---- Supplied material

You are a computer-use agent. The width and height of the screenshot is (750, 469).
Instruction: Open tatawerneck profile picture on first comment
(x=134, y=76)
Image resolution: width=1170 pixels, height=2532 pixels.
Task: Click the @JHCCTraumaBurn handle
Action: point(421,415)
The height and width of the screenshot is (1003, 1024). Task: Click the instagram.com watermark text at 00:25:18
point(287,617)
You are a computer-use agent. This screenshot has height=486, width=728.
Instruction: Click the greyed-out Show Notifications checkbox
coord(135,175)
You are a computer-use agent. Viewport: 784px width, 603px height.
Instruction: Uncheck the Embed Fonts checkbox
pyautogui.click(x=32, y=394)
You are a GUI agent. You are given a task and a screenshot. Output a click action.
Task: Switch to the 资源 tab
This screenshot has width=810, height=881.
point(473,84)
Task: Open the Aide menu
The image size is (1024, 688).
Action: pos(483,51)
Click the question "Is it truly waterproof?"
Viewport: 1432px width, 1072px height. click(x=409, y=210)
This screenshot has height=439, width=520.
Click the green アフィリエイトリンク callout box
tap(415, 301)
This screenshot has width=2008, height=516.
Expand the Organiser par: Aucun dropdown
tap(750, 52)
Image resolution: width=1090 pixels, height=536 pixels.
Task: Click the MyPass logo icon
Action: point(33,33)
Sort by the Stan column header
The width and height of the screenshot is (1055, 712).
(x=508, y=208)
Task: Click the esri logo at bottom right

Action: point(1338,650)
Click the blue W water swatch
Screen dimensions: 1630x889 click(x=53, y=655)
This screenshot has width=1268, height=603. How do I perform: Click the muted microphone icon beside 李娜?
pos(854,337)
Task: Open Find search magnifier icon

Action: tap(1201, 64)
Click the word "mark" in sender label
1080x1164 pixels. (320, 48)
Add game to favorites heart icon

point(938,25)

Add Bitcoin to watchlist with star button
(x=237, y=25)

--------

# [Problem statement]
In the records above, locate every line with the string "computer" and copy it.

# [Solution to this problem]
You are a computer-use agent. The width and height of the screenshot is (750, 469).
You are a computer-use agent. This screenshot has height=486, width=728.
You are a computer-use agent. Viewport: 784px width, 603px height.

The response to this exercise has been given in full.